Except in Saudi Arabia, the recent slump in oil prices will have little impact on renewable deployment, says Bloomberg.


The oil price drop will have little impact on renewable energy deployment, say analysts (Pic: Flickr/Rodrigo Arancibia Zamora)

click on photo to enlarge

Saudi Arabia’s plans to build 41GW of solar power by 2032 could be hit by the slumping oil price.

Other oil-producing nations that burn oil for power, plus developing countries that use diesel generators, will have less incentive to switch to cleaner sources.

But on the whole, the drop from around US$115 to US$60 a barrel in six months will have a minimal impact on renewable energy, according to Bloomberg New Energy Finance.

On the contrary, chairman Michael Liebrich argued a shift to clean energy was hitting oil demand, driving the price down.

“The orthodox view of unlimited oil demand growth simply does not hold in a world of super- efficient engines, electric vehicles, desperate air pollution problems, and action on climate,” he said.

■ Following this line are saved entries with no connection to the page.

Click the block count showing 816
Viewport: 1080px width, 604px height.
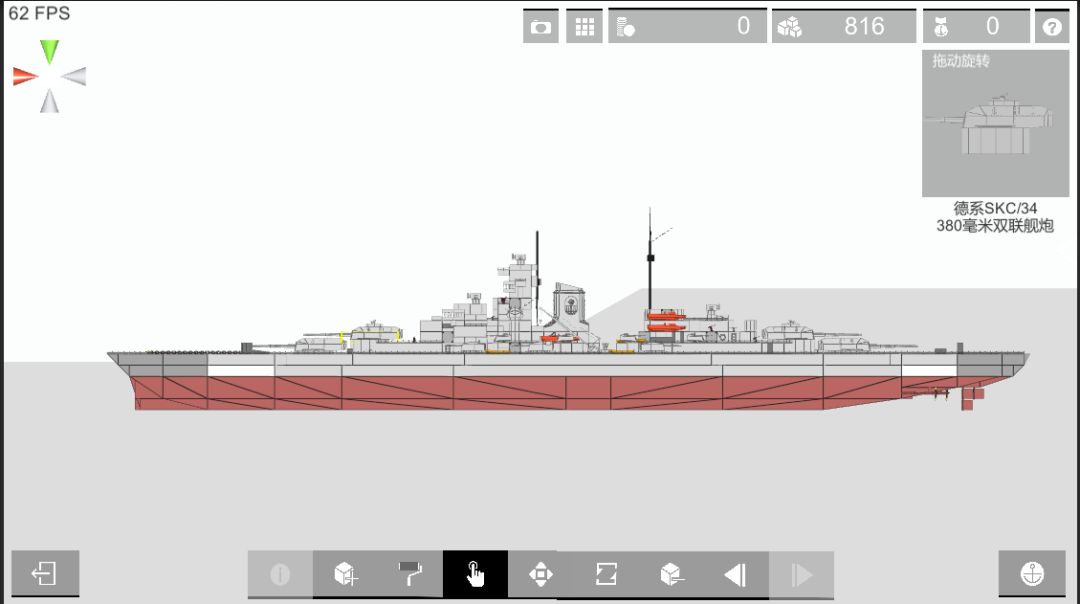pos(844,26)
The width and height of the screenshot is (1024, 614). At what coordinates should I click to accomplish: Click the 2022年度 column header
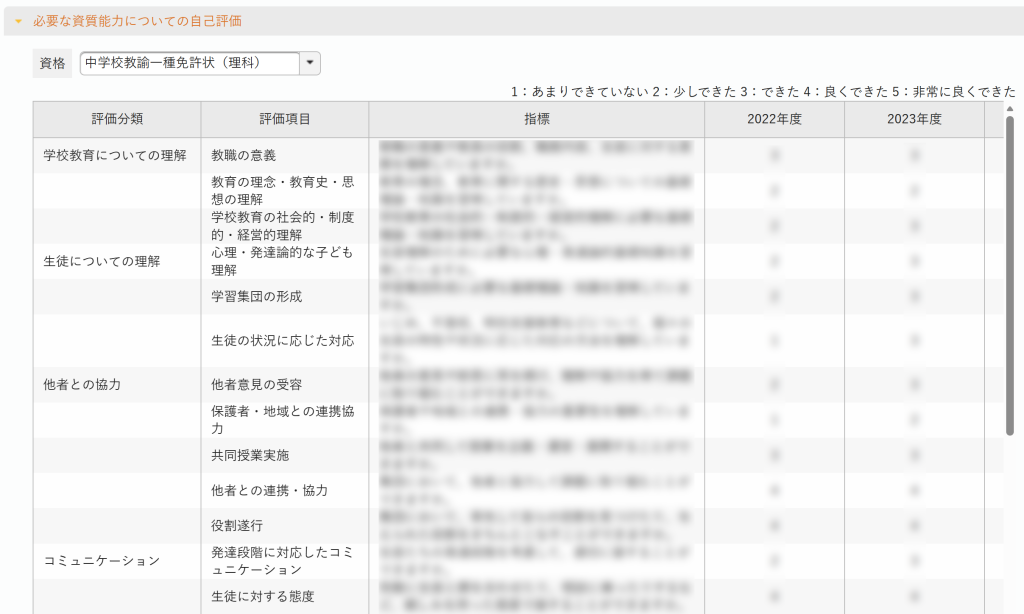pyautogui.click(x=774, y=119)
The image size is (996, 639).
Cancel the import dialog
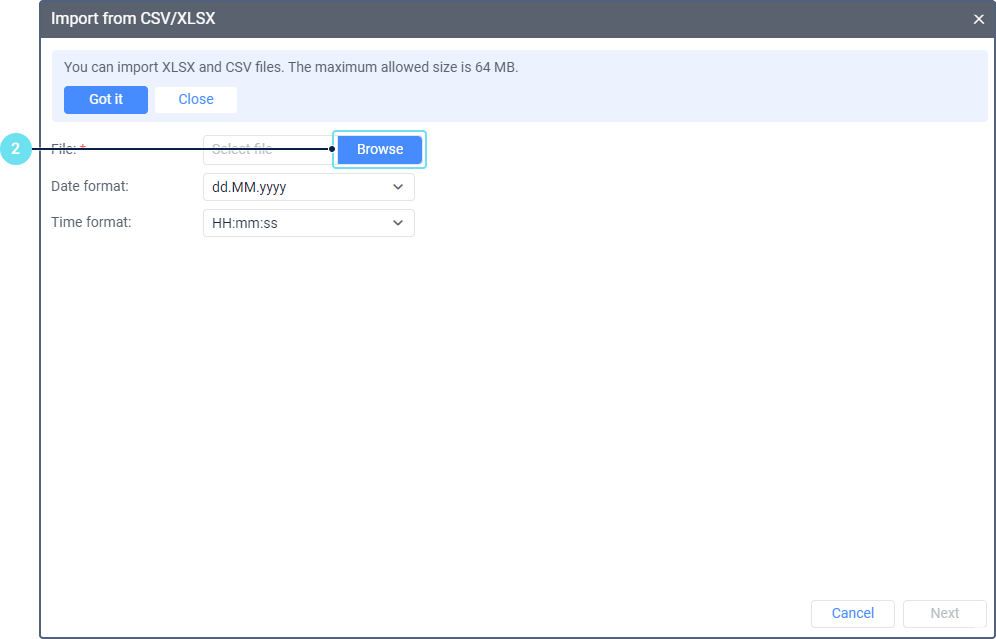(852, 614)
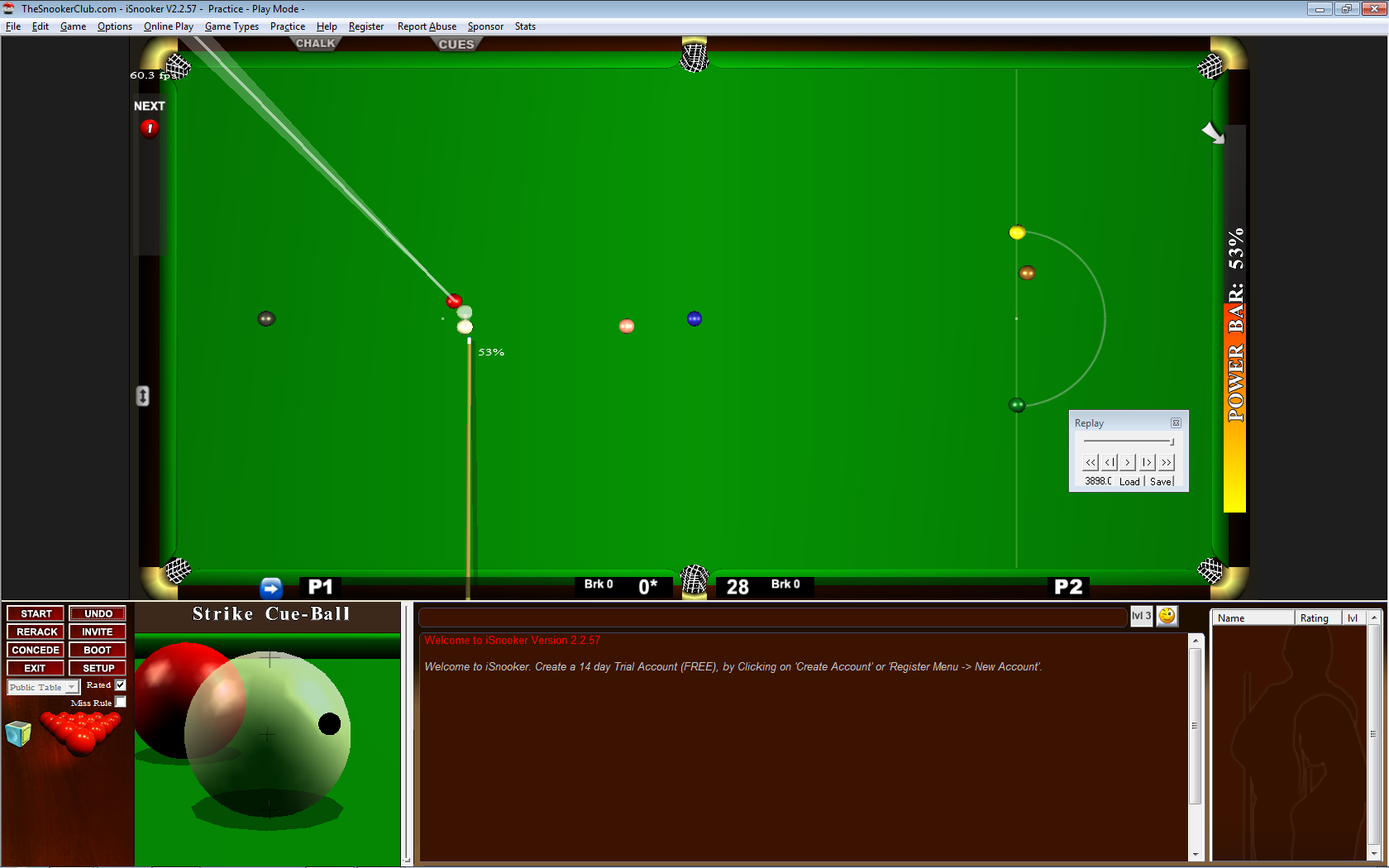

“The story should not be how falling oil prices will impact the shift to clean energy, it should be how the shift to clean energy is impacting the oil price.”

If low oil prices persist, Bloomberg analysts found, the main impact will be in transport. Producers of electric vehicles and biofuels will find it harder to challenge petrol and diesel engines.

At US$100 a barrel, analysts forecast electric car and vans will reach 9% of market share by 2020, from less than 1% today. At US$60, electric engines are expected to spread less fast, reaching only 6%.

In power generation, on the other hand, clean sources are usually not in direct competition with oil.

Initially driven by targets and subsidies, wind and solar technologies have got cheaper and are increasingly cost-competitive with coal and gas- fired generation.

Senior analyst Angus McCrone said cheap oil could even help clean energy, by boosting economic growth and easing pressure on politicians to cut consumer costs.

“Cheaper crude should be a pick-me-up for consumer confidence and economic growth in oil- importing regions such as Europe, India, Japan and China,” said McCrone.

“This could, in turn, push up power demand, reduce political angst about energy bills, and increase the scope for further investment in clean energy.”

[Thank you to Janet Hudgins, the CPNN reporter for this article.]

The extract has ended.